— Work item —
The lines needed run from the one that contains "Given: Click the" through the end of the material below, both included; write them out exactly, with no pictures.

[Opening Data for processing section]

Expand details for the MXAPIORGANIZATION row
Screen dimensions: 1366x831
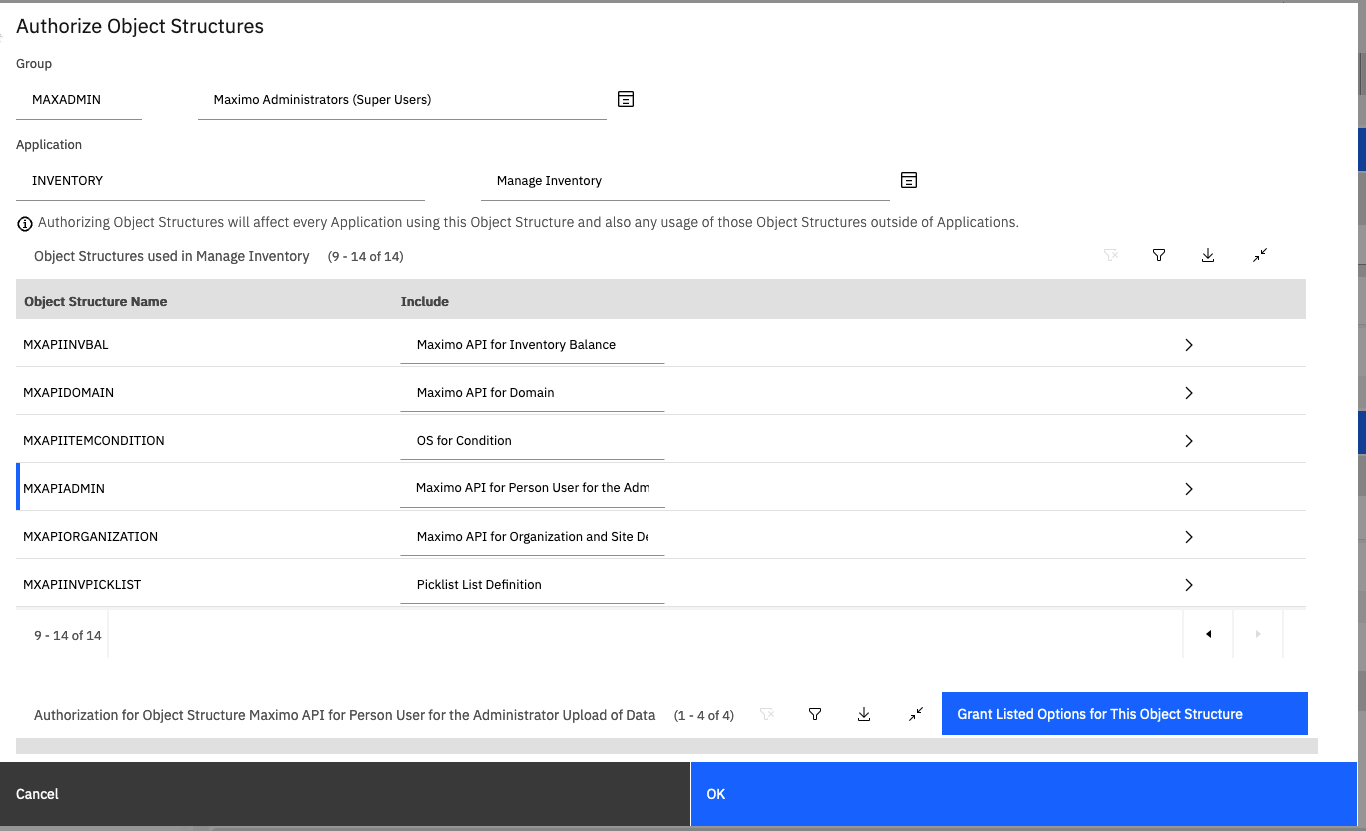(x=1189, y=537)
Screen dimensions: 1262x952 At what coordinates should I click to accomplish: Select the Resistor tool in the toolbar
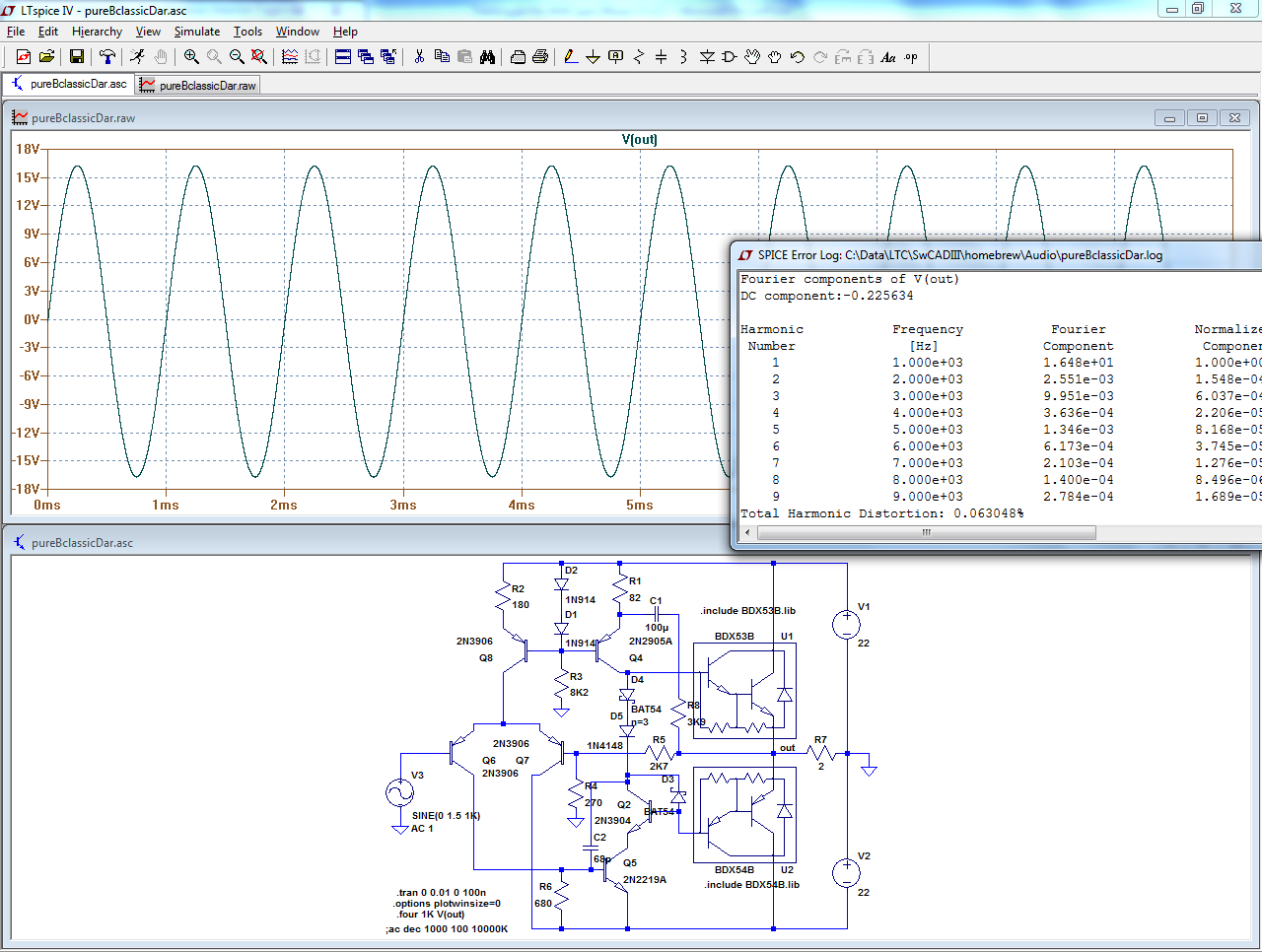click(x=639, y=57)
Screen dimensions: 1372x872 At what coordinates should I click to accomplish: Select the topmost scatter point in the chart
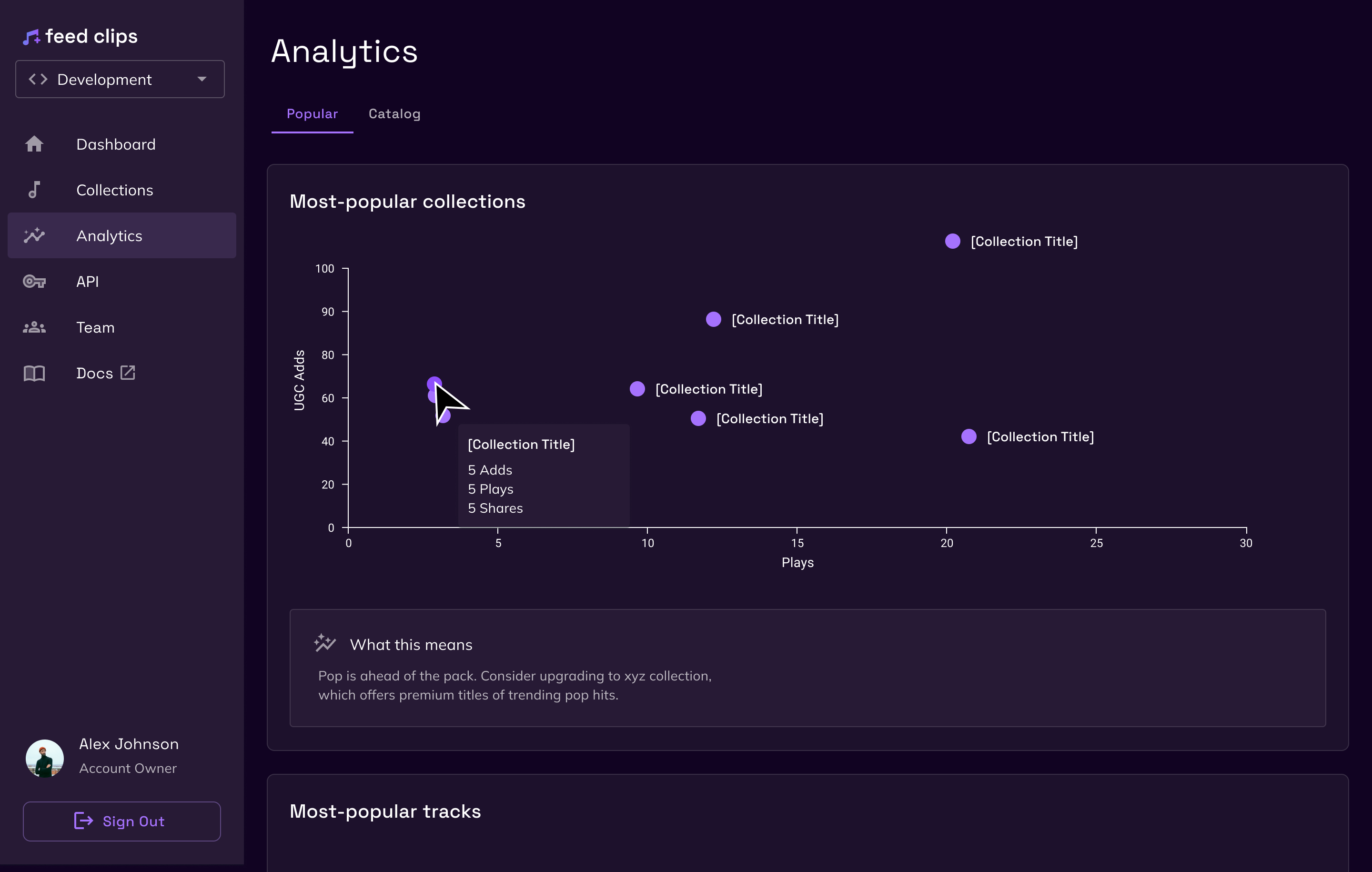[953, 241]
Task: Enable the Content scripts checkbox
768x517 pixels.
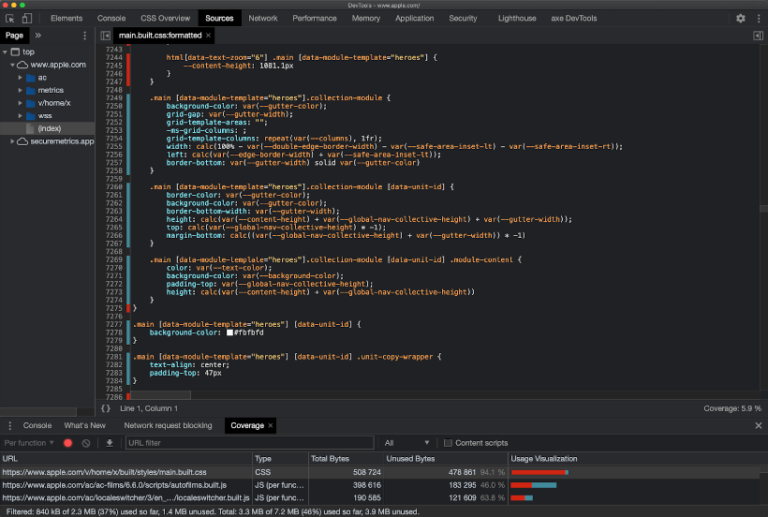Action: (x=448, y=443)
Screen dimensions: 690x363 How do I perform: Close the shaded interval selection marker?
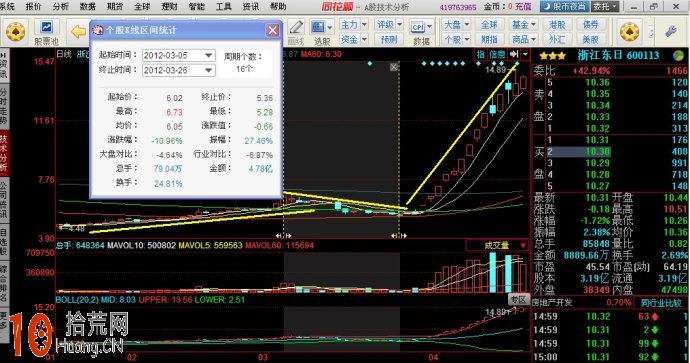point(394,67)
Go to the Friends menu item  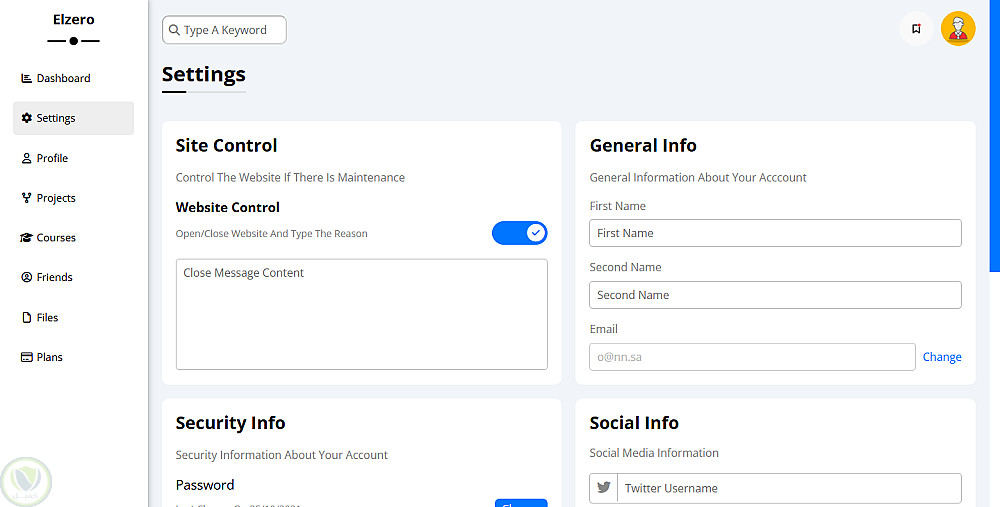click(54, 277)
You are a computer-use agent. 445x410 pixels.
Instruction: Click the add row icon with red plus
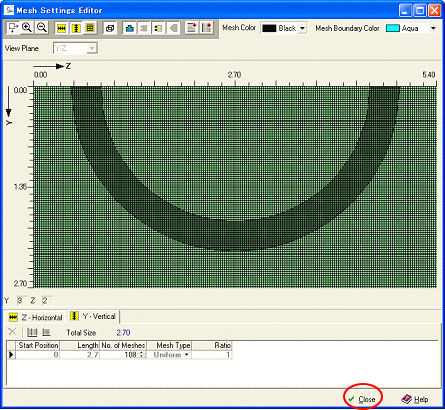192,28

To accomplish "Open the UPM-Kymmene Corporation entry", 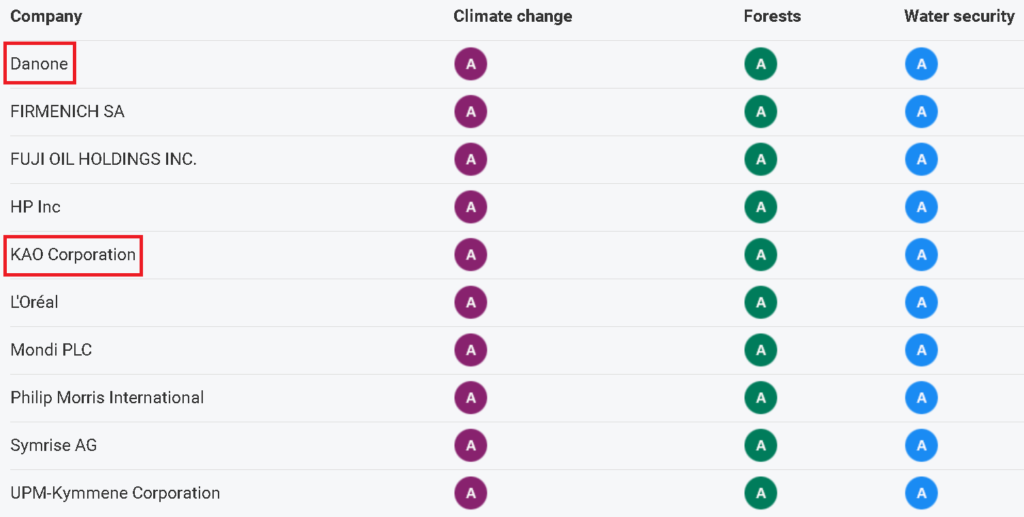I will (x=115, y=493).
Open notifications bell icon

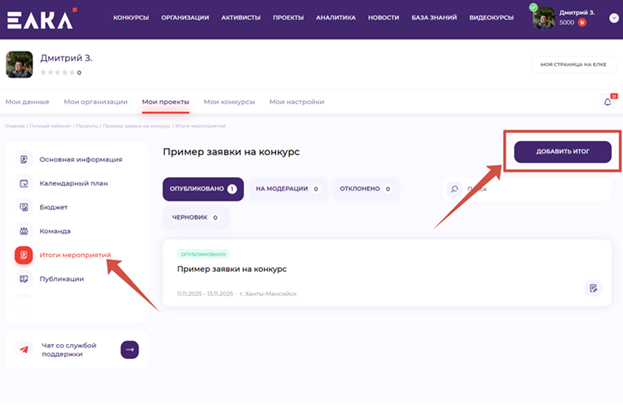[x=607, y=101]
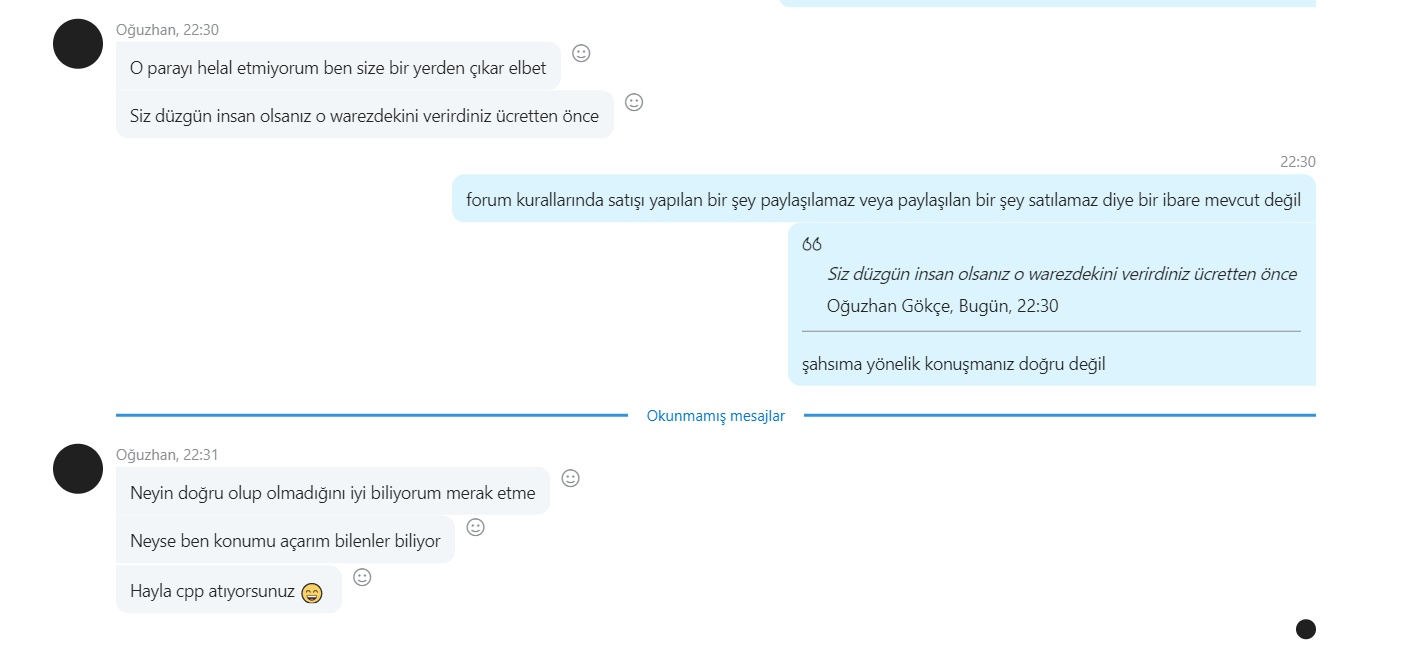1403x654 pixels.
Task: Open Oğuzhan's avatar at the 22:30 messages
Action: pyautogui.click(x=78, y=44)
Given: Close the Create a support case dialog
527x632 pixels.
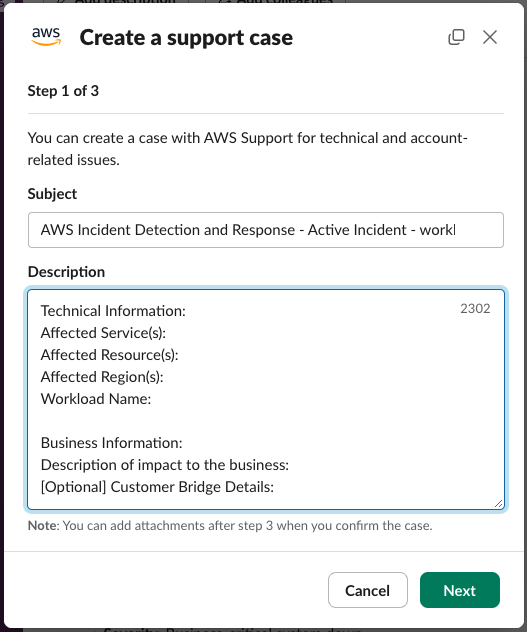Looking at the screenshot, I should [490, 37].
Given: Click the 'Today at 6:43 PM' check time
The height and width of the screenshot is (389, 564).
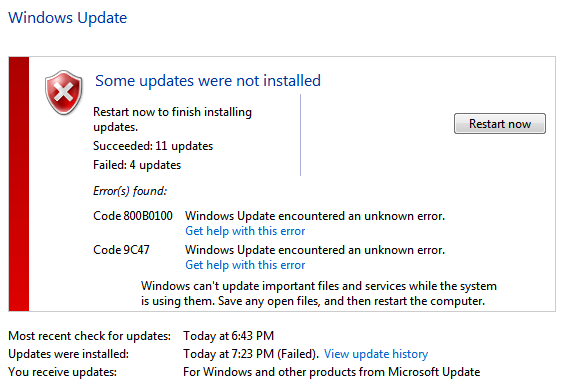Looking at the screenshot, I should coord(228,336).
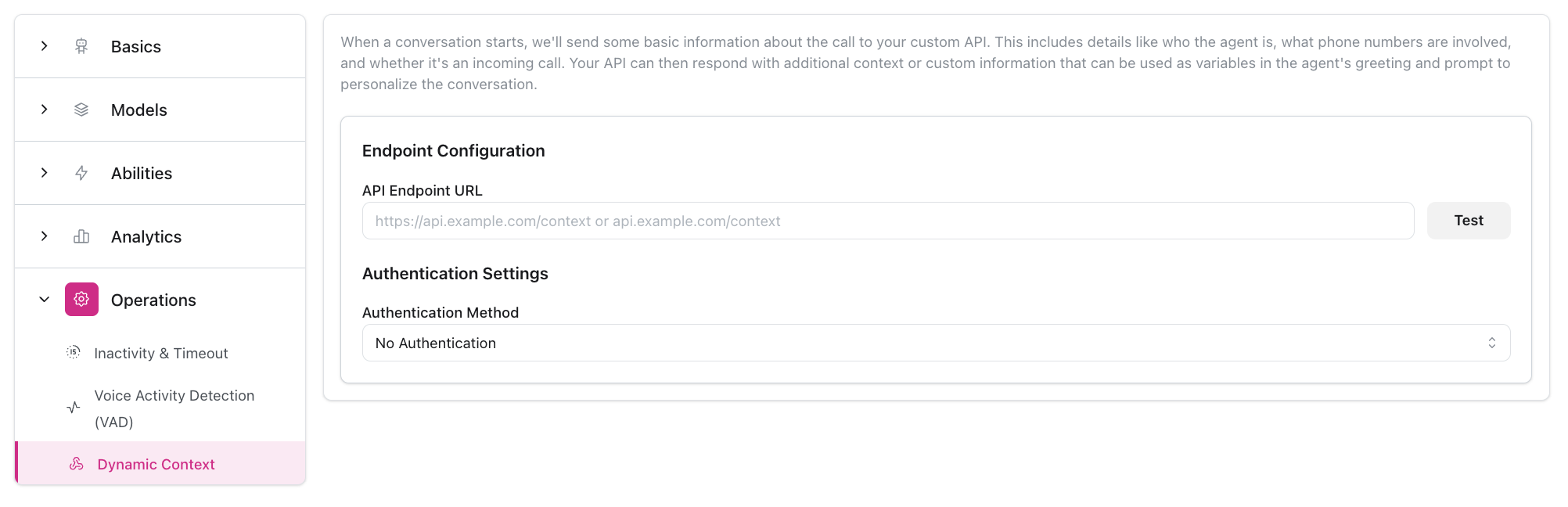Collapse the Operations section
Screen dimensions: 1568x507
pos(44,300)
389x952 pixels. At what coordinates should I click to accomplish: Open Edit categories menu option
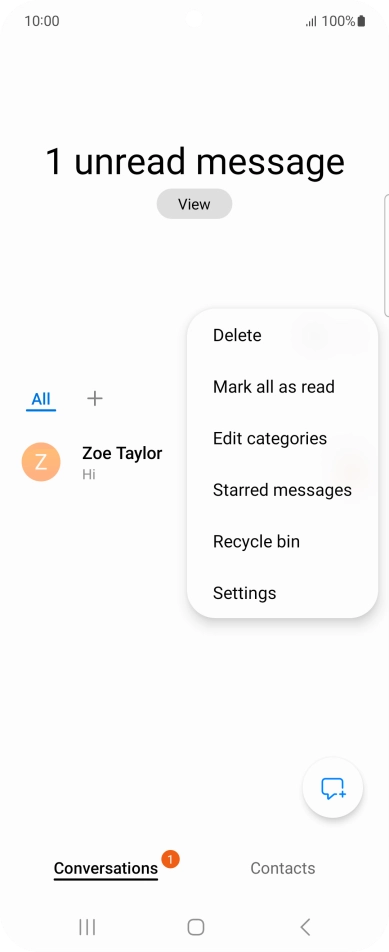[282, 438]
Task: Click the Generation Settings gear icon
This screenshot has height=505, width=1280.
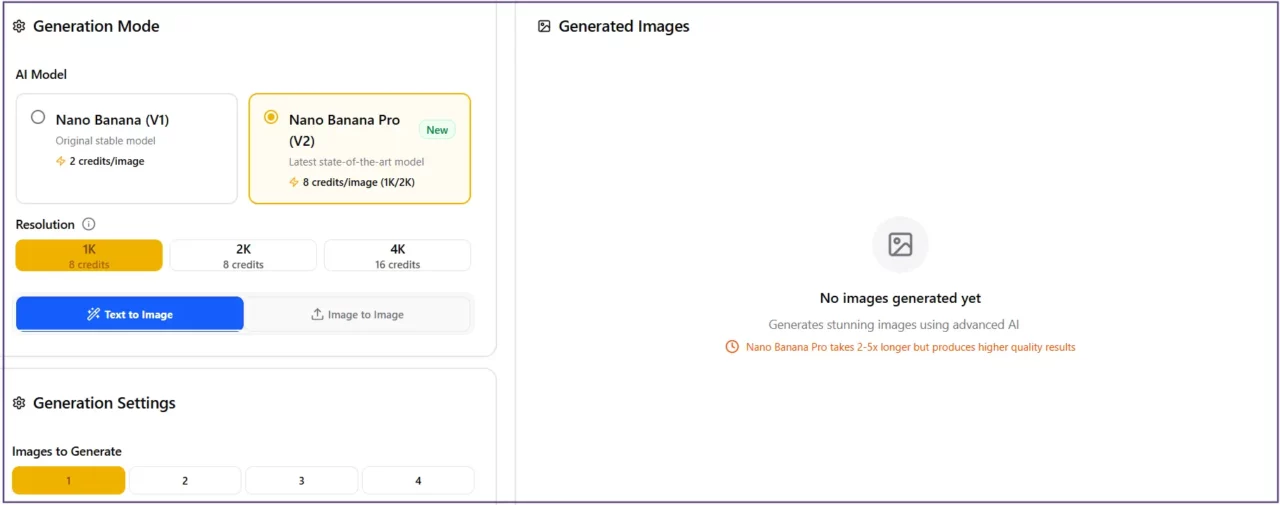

[Closing Data for processing section]

— Problem solution —
Given: Click the 'Today at 6:43 PM' check time
The height and width of the screenshot is (389, 564).
Looking at the screenshot, I should coord(228,336).
Collapse the Operations section
Screen dimensions: 1568x507
pos(44,300)
389x952 pixels. At what coordinates should I click to accomplish: Open Edit categories menu option
[282, 438]
Task: Click the Generation Settings gear icon
This screenshot has height=505, width=1280.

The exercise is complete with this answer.